The undeniable fact remains . That is, most interpretations by a municipal building or fire inspector , (with respect to an overhead door large enough to get a car thru) he will use the example that just because "you" do not store vehicles or related equipment/chemicals, oil, etc. in the building , or use it as a garage , does not mean the next owner won`t be using it as a garage. He will almost always refuse to issue a stove permit to you based on that alone.
Myself, I simply will have to assume responsibility for the loss should my garage burn due to a pellet stove fire.  After all it is not my home and is far enough away where it should not cause harm or damage to anyone or a neighbor`s property.
The bottom line is that each of us have to assume responsibility for our actions.


----------



## Pete Zahria (Feb 16, 2017)

Pete Zahria said:


> Never had a problem.
> Dan





alternativeheat said:


> I don't know that anyone here says it makes sense, just stating the legality. A lot of laws don't make sense.

## CHALLENGES
1. List the things that the garage pellet stove thread says "you" might not store in the building.
2. Pick up the garage pellet stove thread after its last line and keep it going.

## SUPPLIED INFORMATION
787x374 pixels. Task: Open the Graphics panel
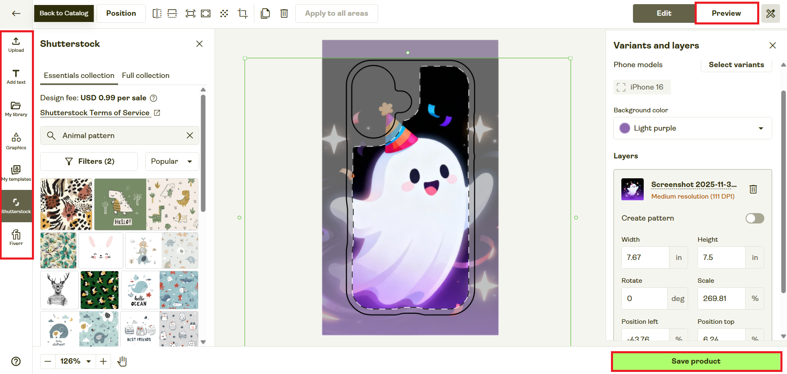pyautogui.click(x=16, y=140)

## THE ANSWERS
1. vehicles, related equipment, chemicals, oil

2.
I was referring to the original question... the one about moisture....

Dan


----------



## alternativeheat (Feb 17, 2017)

Pete Zahria said:


> I was referring to the original question... the one about moisture....
> 
> Dan


Hah, my mistake ! My garage before we tore it down and built an apartment in it's place, had a 100,000btu oil heater and it never had a problem with moisture either. The controls, the thermostat, the blower motor, the burner itself all served me well for many years. Back in the day I think I picked that up used for $100. I set it on a hearth in the work shop side of the garage where there had been a pot belly stove. I don't know why a pellet stove should be any different in terms of moisture.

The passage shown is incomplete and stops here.